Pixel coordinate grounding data
********

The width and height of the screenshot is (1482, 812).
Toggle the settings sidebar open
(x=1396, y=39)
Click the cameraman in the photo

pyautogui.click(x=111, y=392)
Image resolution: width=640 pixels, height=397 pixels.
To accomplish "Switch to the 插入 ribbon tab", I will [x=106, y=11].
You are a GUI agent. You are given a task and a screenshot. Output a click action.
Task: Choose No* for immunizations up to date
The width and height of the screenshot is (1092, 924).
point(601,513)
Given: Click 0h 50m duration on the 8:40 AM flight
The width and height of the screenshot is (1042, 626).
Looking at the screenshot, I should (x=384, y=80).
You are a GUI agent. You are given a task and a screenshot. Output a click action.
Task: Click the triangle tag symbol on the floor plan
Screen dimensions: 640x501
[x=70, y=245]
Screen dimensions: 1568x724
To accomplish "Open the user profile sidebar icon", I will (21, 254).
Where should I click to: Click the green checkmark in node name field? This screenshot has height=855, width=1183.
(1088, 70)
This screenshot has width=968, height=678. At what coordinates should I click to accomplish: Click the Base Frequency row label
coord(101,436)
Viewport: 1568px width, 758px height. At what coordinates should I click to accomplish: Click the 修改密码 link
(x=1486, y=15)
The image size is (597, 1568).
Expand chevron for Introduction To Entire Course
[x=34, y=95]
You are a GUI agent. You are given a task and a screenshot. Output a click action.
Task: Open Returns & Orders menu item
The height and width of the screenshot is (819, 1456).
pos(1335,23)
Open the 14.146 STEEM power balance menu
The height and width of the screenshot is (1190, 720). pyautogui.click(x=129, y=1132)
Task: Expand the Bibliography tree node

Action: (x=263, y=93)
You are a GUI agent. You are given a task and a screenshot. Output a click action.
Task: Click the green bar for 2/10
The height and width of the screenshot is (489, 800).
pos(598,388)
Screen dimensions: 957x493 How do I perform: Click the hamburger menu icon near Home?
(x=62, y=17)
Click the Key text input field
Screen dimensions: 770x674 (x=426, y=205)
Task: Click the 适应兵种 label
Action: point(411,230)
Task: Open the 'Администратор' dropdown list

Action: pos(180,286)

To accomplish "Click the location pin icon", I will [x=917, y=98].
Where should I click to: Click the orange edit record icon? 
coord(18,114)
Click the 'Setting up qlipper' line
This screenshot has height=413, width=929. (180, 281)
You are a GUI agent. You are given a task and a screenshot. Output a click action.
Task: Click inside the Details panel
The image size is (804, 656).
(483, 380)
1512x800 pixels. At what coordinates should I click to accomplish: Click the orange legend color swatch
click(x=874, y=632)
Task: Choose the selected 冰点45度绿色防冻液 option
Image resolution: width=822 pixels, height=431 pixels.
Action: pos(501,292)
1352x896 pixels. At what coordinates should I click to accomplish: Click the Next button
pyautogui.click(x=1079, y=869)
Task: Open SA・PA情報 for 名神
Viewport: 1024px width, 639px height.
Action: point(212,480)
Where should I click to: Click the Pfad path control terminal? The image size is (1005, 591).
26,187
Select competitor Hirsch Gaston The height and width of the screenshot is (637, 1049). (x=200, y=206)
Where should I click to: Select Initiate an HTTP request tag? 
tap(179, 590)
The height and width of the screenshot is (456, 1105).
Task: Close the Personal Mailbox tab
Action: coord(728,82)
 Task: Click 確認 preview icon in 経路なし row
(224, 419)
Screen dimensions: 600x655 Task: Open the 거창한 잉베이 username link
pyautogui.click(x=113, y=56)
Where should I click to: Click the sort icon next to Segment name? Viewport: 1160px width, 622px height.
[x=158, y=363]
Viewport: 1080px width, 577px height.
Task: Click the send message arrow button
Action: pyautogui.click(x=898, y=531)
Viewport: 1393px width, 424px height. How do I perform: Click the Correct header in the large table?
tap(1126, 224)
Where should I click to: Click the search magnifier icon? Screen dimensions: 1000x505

********

Instructions to follow: Each line of the data is to be output exactly, with none skipped.

Reply to the exercise:
The width and height of the screenshot is (1482, 812).
Toggle the settings sidebar open
(x=1396, y=39)
Click the cameraman in the photo

pyautogui.click(x=111, y=392)
Image resolution: width=640 pixels, height=397 pixels.
To accomplish "Switch to the 插入 ribbon tab", I will [x=106, y=11].
You are a GUI agent. You are given a task and a screenshot. Output a click action.
Task: Choose No* for immunizations up to date
The width and height of the screenshot is (1092, 924).
point(601,513)
Given: Click 0h 50m duration on the 8:40 AM flight
The width and height of the screenshot is (1042, 626).
Looking at the screenshot, I should (x=384, y=80).
You are a GUI agent. You are given a task and a screenshot. Output a click action.
Task: Click the triangle tag symbol on the floor plan
Screen dimensions: 640x501
[x=70, y=245]
Screen dimensions: 1568x724
To accomplish "Open the user profile sidebar icon", I will (21, 254).
Where should I click to: Click the green checkmark in node name field? This screenshot has height=855, width=1183.
(1088, 70)
This screenshot has width=968, height=678. At what coordinates should I click to accomplish: Click the Base Frequency row label
coord(101,436)
Viewport: 1568px width, 758px height. At what coordinates should I click to accomplish: Click the 修改密码 link
(x=1486, y=15)
The image size is (597, 1568).
Expand chevron for Introduction To Entire Course
[x=34, y=95]
You are a GUI agent. You are given a task and a screenshot. Output a click action.
Task: Open Returns & Orders menu item
The height and width of the screenshot is (819, 1456).
pos(1335,23)
Open the 14.146 STEEM power balance menu
The height and width of the screenshot is (1190, 720). pyautogui.click(x=129, y=1132)
Task: Expand the Bibliography tree node

Action: (x=263, y=93)
You are a GUI agent. You are given a task and a screenshot. Output a click action.
Task: Click the green bar for 2/10
The height and width of the screenshot is (489, 800).
pos(598,388)
Screen dimensions: 957x493 How do I perform: Click the hamburger menu icon near Home?
(x=62, y=17)
Click the Key text input field
Screen dimensions: 770x674 (x=426, y=205)
Task: Click the 适应兵种 label
Action: point(411,230)
Task: Open the 'Администратор' dropdown list

Action: pos(180,286)

To accomplish "Click the location pin icon", I will [x=917, y=98].
Where should I click to: Click the orange edit record icon? 
coord(18,114)
Click the 'Setting up qlipper' line
This screenshot has height=413, width=929. (180, 281)
You are a GUI agent. You are given a task and a screenshot. Output a click action.
Task: Click inside the Details panel
The image size is (804, 656).
(483, 380)
1512x800 pixels. At what coordinates should I click to accomplish: Click the orange legend color swatch
click(x=874, y=632)
Task: Choose the selected 冰点45度绿色防冻液 option
Image resolution: width=822 pixels, height=431 pixels.
Action: pos(501,292)
1352x896 pixels. At what coordinates should I click to accomplish: Click the Next button
pyautogui.click(x=1079, y=869)
Task: Open SA・PA情報 for 名神
Viewport: 1024px width, 639px height.
Action: point(212,480)
Where should I click to: Click the Pfad path control terminal? The image size is (1005, 591).
26,187
Select competitor Hirsch Gaston The height and width of the screenshot is (637, 1049). (x=200, y=206)
Where should I click to: Select Initiate an HTTP request tag? 
tap(179, 590)
The height and width of the screenshot is (456, 1105).
Task: Close the Personal Mailbox tab
Action: coord(728,82)
 Task: Click 確認 preview icon in 経路なし row
(224, 419)
Screen dimensions: 600x655 Task: Open the 거창한 잉베이 username link
pyautogui.click(x=113, y=56)
Where should I click to: Click the sort icon next to Segment name? Viewport: 1160px width, 622px height.
[x=158, y=363]
Viewport: 1080px width, 577px height.
Task: Click the send message arrow button
Action: pyautogui.click(x=898, y=531)
Viewport: 1393px width, 424px height. How do I perform: Click the Correct header in the large table?
tap(1126, 224)
Where should I click to: Click the search magnifier icon? Screen dimensions: 1000x505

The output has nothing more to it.